■ PROBLEMS AND TASKS
#1 Rewrite the stretch of the customer success article from "Customer Success Best" through "end customer journeys.", putting "guide" in place of "nurture".
#2 State only the number of lines in the records that contain the string "Open".

■ SELECTED EXTRACT
---

SalesTech Star

Customer Success Best Practices for B2B Teams

B2B Sales teams spend a lot of time, resources and effort to bag customers and especially, to nurture them through the typical B2B sales cycle in order to ensure there’s a win and end result that moves them from the prospect to customer stage.

While the first part of a successful sale lies in winning a deal with a successful closure, the next steps lie in proper execution of service / requirements and ensuring a better customer success and even onboarding experience: all with the aim of building better end to end customer journeys.

With competition so strife in B2B tech (there’s a new tool that gets introduced in the marketplace all the time!), sales people and their associated counterparts like customer success teams need to build stronger after-sales formats and customer success initiatives to prevent churn.

To ensure a new level of after sales service and better customer success: here’s what B2B sales teams can keep in mind:

Define a Framework / Customer Success Model: But Keep Room for Customization

Without an action plan, any marketing-sales or customer success model can be ridden with disjointed efforts and flaws in the customer / prospect journey.

Marketing leaders, sales leaders and customer success managers should come together to initiate a framework that can help identify how they want their customer success model to look like and what purpose it needs to achieve.

---

■ DATA SHOWN
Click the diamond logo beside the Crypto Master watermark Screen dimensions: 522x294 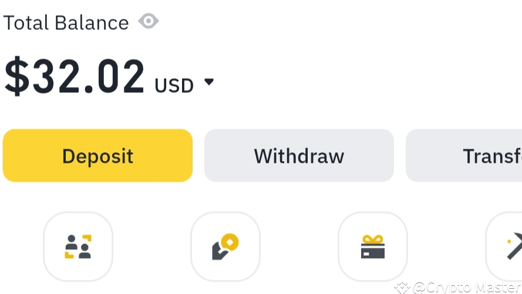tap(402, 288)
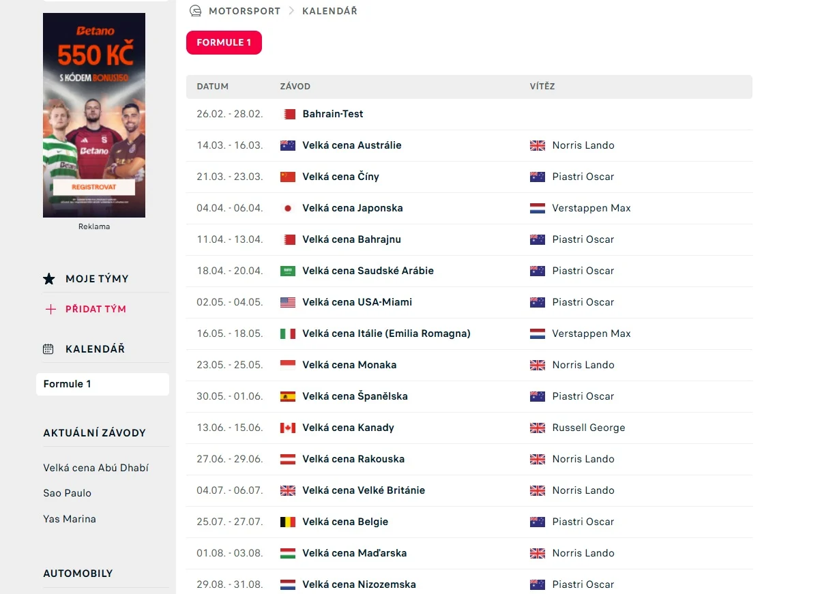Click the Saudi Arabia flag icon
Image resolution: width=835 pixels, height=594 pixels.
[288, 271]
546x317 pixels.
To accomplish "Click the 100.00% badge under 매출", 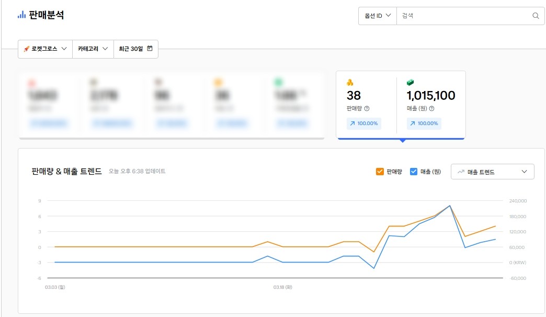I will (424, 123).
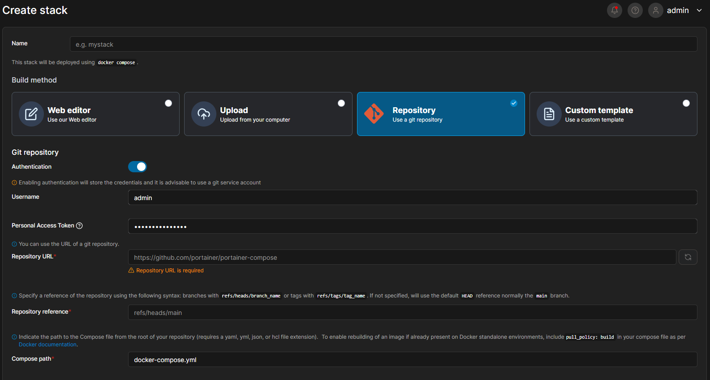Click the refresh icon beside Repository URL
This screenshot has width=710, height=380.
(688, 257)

---

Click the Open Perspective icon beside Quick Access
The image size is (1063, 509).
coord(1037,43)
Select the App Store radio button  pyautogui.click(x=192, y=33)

---

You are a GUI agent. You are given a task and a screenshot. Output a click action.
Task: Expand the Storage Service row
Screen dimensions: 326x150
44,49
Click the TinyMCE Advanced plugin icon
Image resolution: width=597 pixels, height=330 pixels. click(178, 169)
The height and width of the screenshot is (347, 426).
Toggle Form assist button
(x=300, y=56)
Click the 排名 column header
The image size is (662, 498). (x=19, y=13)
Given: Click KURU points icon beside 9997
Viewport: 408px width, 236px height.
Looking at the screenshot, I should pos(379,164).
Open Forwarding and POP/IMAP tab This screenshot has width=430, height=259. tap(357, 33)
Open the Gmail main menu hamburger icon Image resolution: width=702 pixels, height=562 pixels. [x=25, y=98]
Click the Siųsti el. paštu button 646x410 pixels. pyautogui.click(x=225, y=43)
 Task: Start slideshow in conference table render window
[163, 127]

---

■ ANSWERS BY TASK
#1
Customer Success Best Practices for B2B Teams

B2B Sales teams spend a lot of time, resources and effort to bag customers and especially, to guide them through the typical B2B sales cycle in order to ensure there’s a win and end result that moves them from the prospect to customer stage.

While the first part of a successful sale lies in winning a deal with a successful closure, the next steps lie in proper execution of service / requirements and ensuring a better customer success and even onboarding experience: all with the aim of building better end to end customer journeys.

#2 3